Posted on 01/16/2003 9:17:47 AM PST by BruceS
Health care is sporatic at best, non-existent at worst. Reservists have lowest priority on totem pole, and even if they are activited, their families often are not linked into health care networks like active duty. Compounding matters, reservists often don't live within hours of a military base hospital. Getting enrolled in tricare is a nightmare enough for active duty folks. Often times, a reservist just activated, with a week to pack up doesn't have time to get his family enrolled. And he cannot enroll them in tricare until he's activated. So it's a catch-22.
Family support networks can be formed up, but they are informal at best. No funds are available such as in active-duty to support key-volunteer networks. There is no communal place such as a base for the wives to meet. In addition many reservists from one unit live in diverse geographic locations, making family networking nearly impossible.

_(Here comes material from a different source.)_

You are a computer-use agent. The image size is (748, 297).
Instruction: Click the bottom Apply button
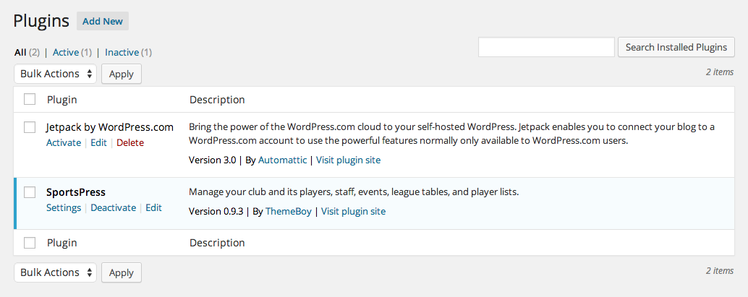122,272
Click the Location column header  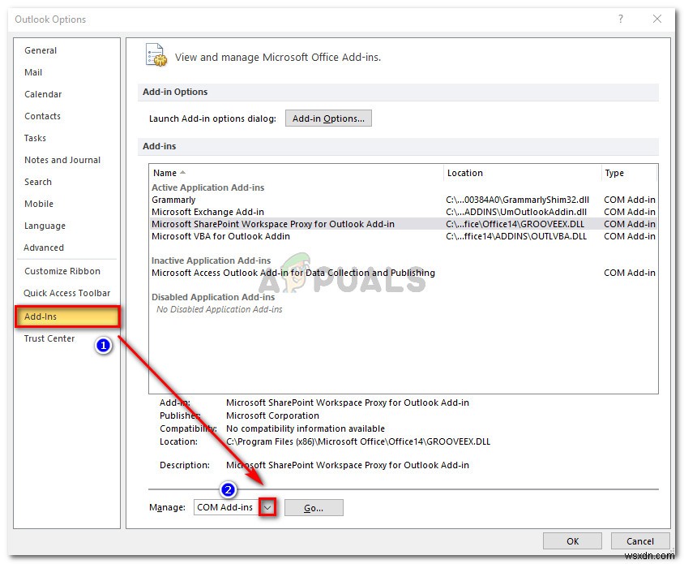[x=465, y=173]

Employer support is not guaranteed. In spite of the law, employers are lukewarm in their support of reserves - especially when there is repeated, long-term deployments. Reservists have no recourse except lawsuits when they are fired, and lawsuits take months, if not years to process.
The role of the reserves was NOT to be perpetually activated, continually filling in for manpower and OPTEMPO shortages. Until the mission of the reserves is aligned with the national strategy, and enough resources are allocated, we will continue to have these problems.